On 01/01/2010 14:14, Steve Bennett wrote:
> On Sat, Jan 2, 2010 at 12:54 AM, Shaun McDonald
> <sh...@shaunmcdonald.me.uk <mailto:sh...@shaunmcdonald.me.uk>> wrote:
>
>     It is very common for GPSs to give errors for whatever reason.
>     Interference is very common from things like buildings. Newer units
>     are less likely to have an issue. You simply need to go along that
>     track again a few times to get an averaged out reading.
>
>
> Well...ok. But in this case I have the aerial photography, so I can just
> trace it, once I know more or less where the path goes. I was just
> curious if there was a way to detect errors at the time - repeating
> every trace several times "just in case" would be pretty inefficient.

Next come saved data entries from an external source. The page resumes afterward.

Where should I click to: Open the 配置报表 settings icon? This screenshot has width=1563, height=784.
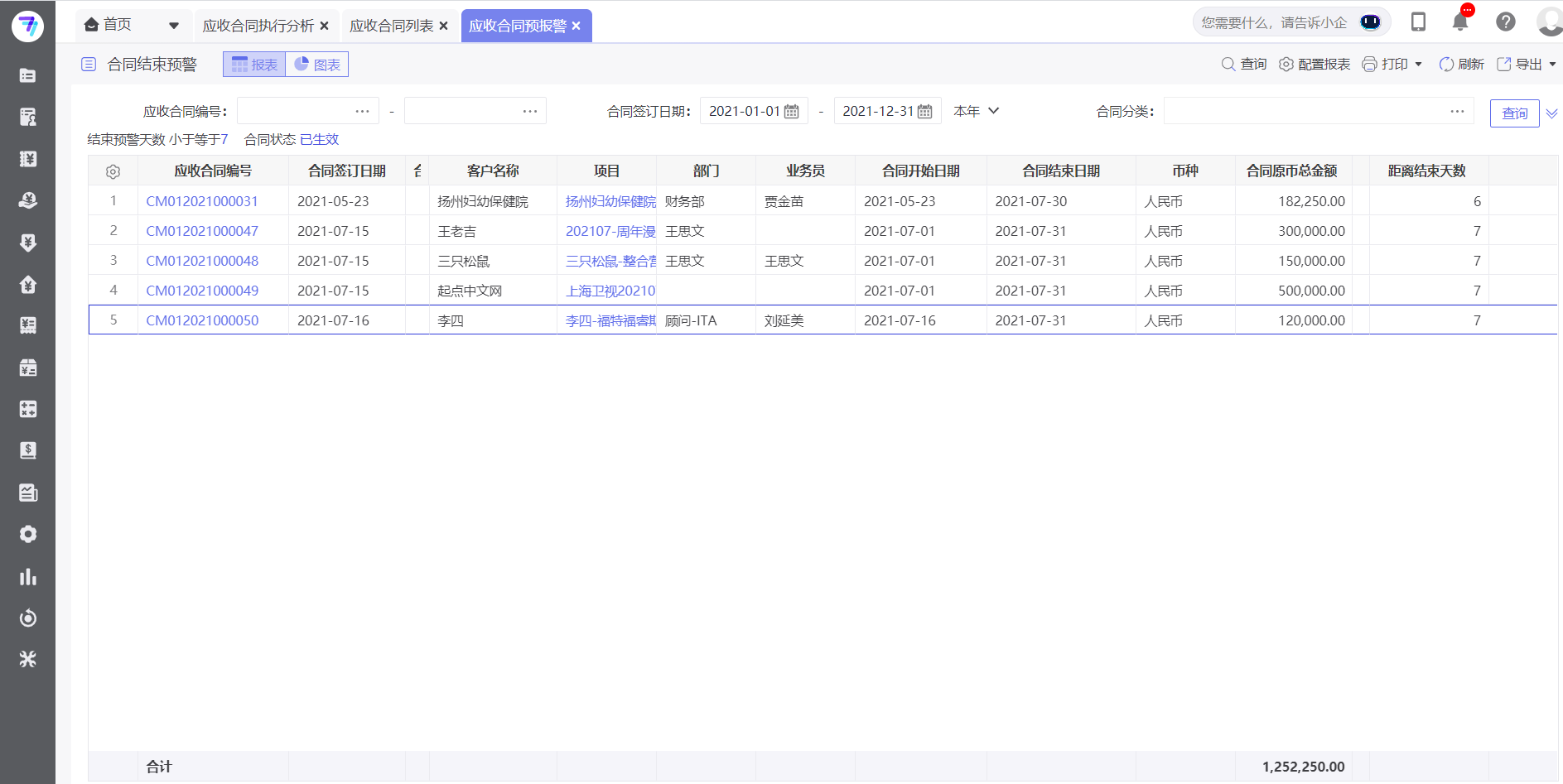1286,64
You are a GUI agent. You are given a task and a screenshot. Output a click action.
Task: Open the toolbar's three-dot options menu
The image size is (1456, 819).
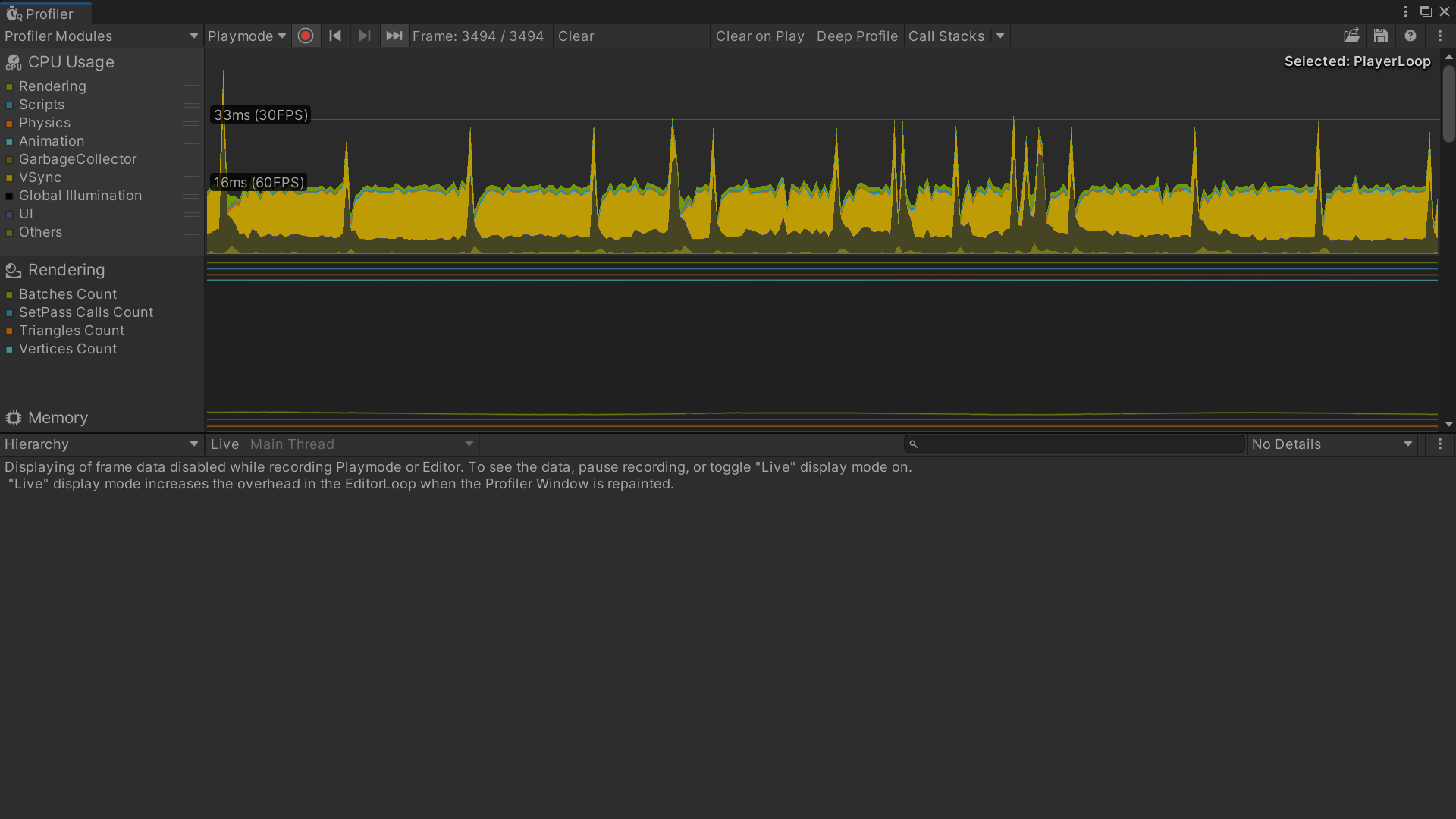point(1440,36)
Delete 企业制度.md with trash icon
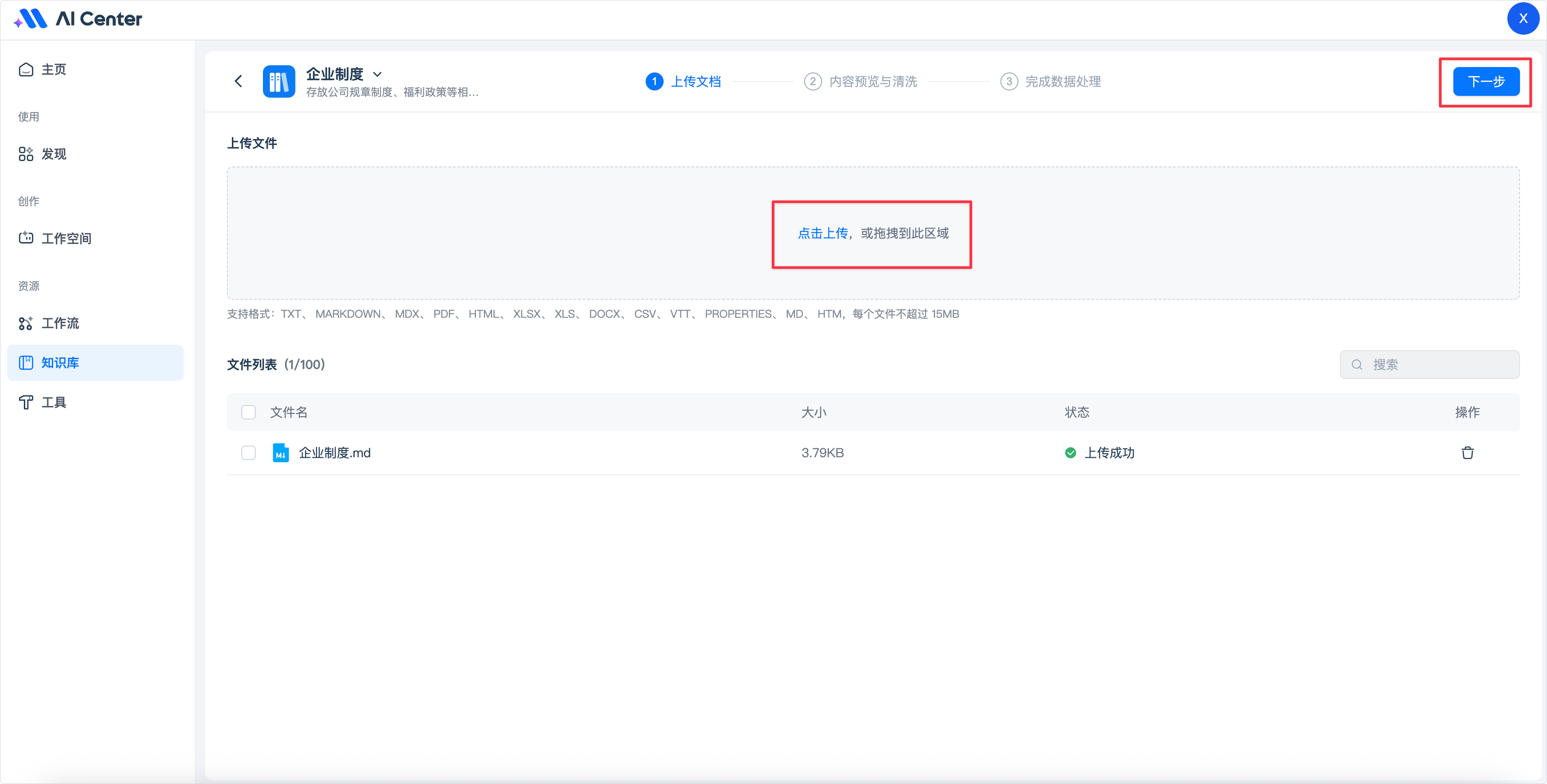The height and width of the screenshot is (784, 1547). 1467,453
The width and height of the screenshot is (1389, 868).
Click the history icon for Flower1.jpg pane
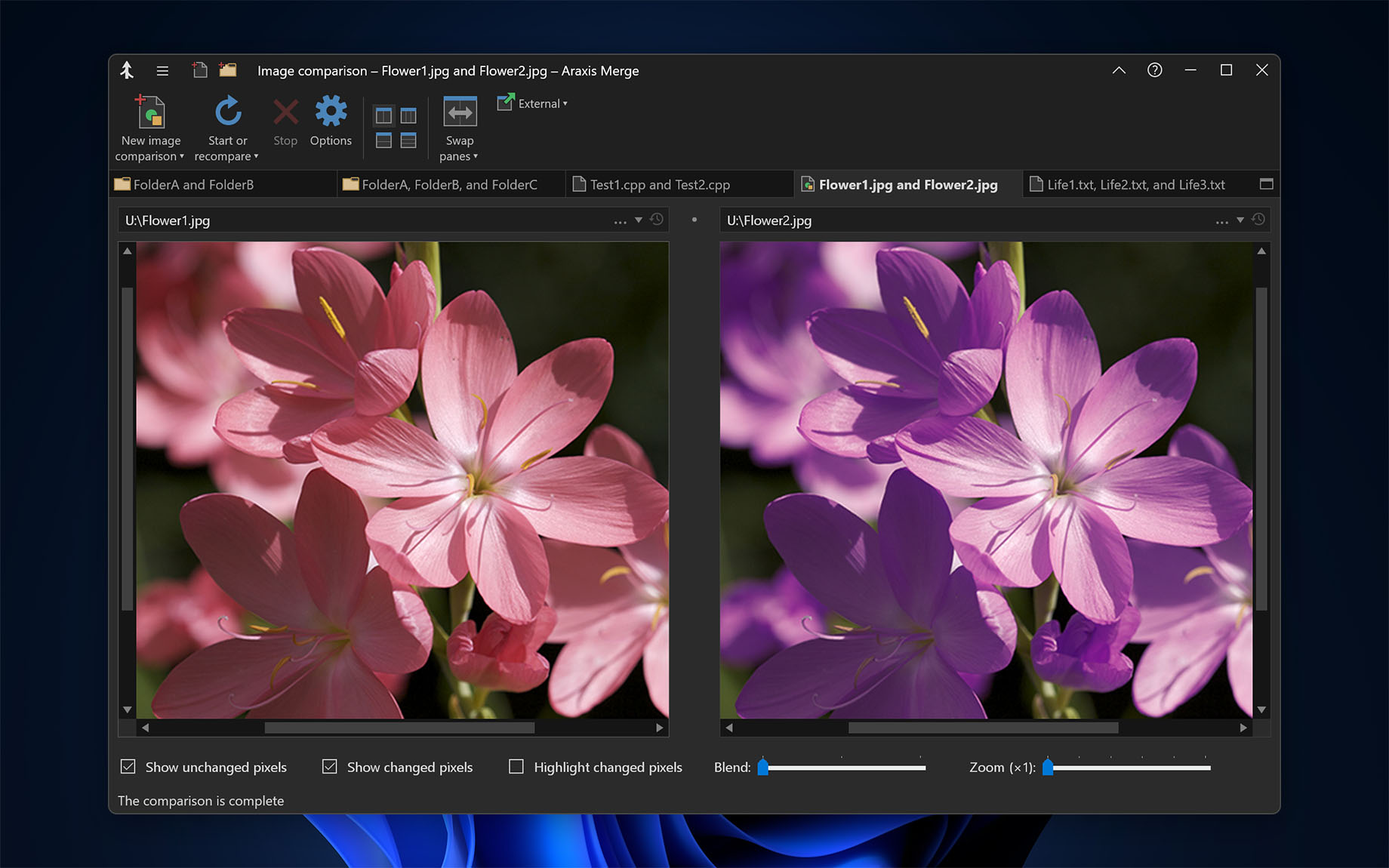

You can check the satellite screen on the Garmin. It should show an 
estimated position accuracy.
Also, you can look at which satellites its receiving. If its locked on 
to a reasonable number of satellites in a decent spread across the sky, 
you can be fairly confident in its accuracy.
You don't have any sort of WAAS like system in you part of the world do 
you? That would help a bit.

But I'd still agree with Shaun - a single GPS trace is not really 
accurate enough for adding ways to OSM IMO.
I'd say get at least 2, preferably 1 in each direction. If they are 
close to each other you can be confident its probably accurate. If they 
are much different, its worth getting a few more traces and taking an 
average.

Though yes, this is not really necessary if you have accurate aerial 
photography that you can trace from.